Down syndrome regression disorder is marked by a sudden and often severe loss of previously acquired skills—language, mobility, self-care and social interaction. Imagine a young person who once spoke fluently, dressed themselves and engaged joyfully with others suddenly becoming mute, withdrawn and dependent. For many families, this is not a nightmare: it is their reality. For them, it is like watching their loved one vanish before their eyes.
The emotional and psychological toll on these families is immense. A recent study published in the Orphanet Journal of Rare Diseases found that the caregivers of individuals with DSRD experience significantly higher levels of depression, financial strain and social isolation compared with the caregivers of individuals with other neurological conditions. Many parents described the experience as traumatic, grieving the loss of the child they once knew while navigating a healthcare system that often lacks answers. That is because in the UK awareness of DSRD is limited.
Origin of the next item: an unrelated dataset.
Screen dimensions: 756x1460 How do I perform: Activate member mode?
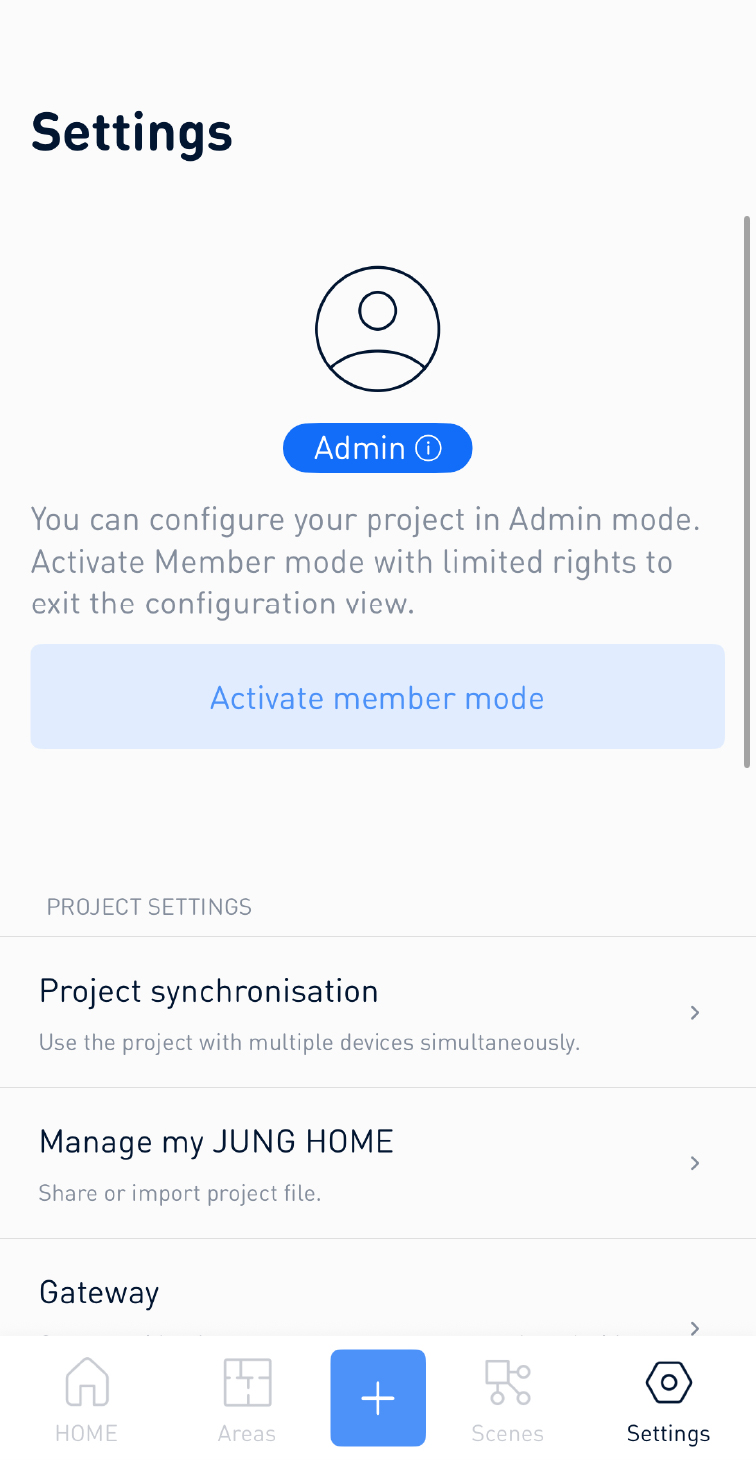click(378, 697)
We have excellent support networks for individuals with Down syndrome, but DSRD falls into a blind spot. There are no standard diagnostic criteria in current NHS guidelines, research funding is scarce, and few clinicians are trained to recognise or treat the disorder. The referral pathways are often unclear, leaving families in limbo during what may be the most frightening period of their lives.
We must recognise that this is not just a medical issue; it is a human one too. One of the greatest challenges with DSRD is the difficulty in diagnosing it. For many parents, their first concern is dismissal by medical professionals. When a young person with Down syndrome begins to show signs of regression, the common response is often that it is simply part of their developmental journey—a phase that will pass. Concerns are too often brushed aside, leaving families feeling unheard and helpless. This dismissive attitude can delay proper diagnosis and treatment, worsening the young person’s condition.
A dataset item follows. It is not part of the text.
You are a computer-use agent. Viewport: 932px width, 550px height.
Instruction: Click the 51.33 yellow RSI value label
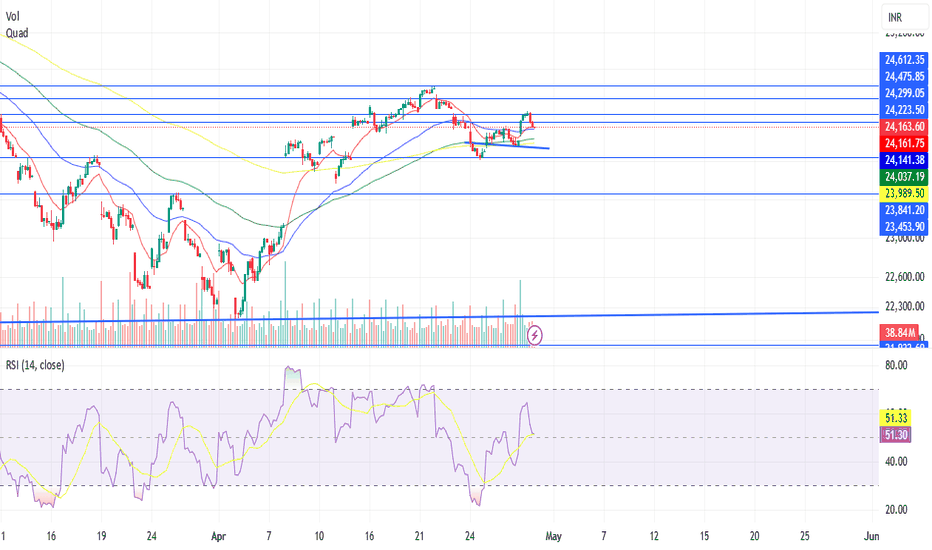894,415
Medical professionals, although experts in their field, may not be aware of this specific disorder and, as a result, may not recognise the signs when they appear. For parents who already face the complexities of raising a young person with Down syndrome, having their worries minimised is an additional burden. Their instinct is to protect and advocate for their child, yet they find themselves in a constant struggle for acknowledgment.
But there is hope, if we act. We need more research in the UK that investigates how this disorder presents in our healthcare and social environments. We must also push for clinical trials in the UK, because similar trials in other countries, particularly the US, have shown that with the right interventions it is possible to help children with this condition to return to their baseline level of functioning.
We need clear diagnostic and treatment pathways to be developed by the NHS and the National Institute for Health and Care Excellence, in collaboration with experts in Down syndrome. Doctors and mental health professionals must be trained to identify the early signs of regression and respond with urgency and compassion.
We must listen to parents. When they voice concerns, we need to take them seriously. They are experts on their children, and dismissing their worries can delay crucial intervention. Families deserve real support, not dismissal. They need practical guidance, better access to care and peer networks that they can turn to during moments of crisis.
The public need to hear more about this condition, because the more we talk about it, the closer we get to funding solutions and saving futures. Every person with Down syndrome deserves the chance to thrive without fear of losing the progress they have made, and every family deserves to be believed, supported and empowered when regression strikes. Let us give Down syndrome regression disorder the attention it desperately needs before more voices are silenced, more smiles fade and more potential is lost.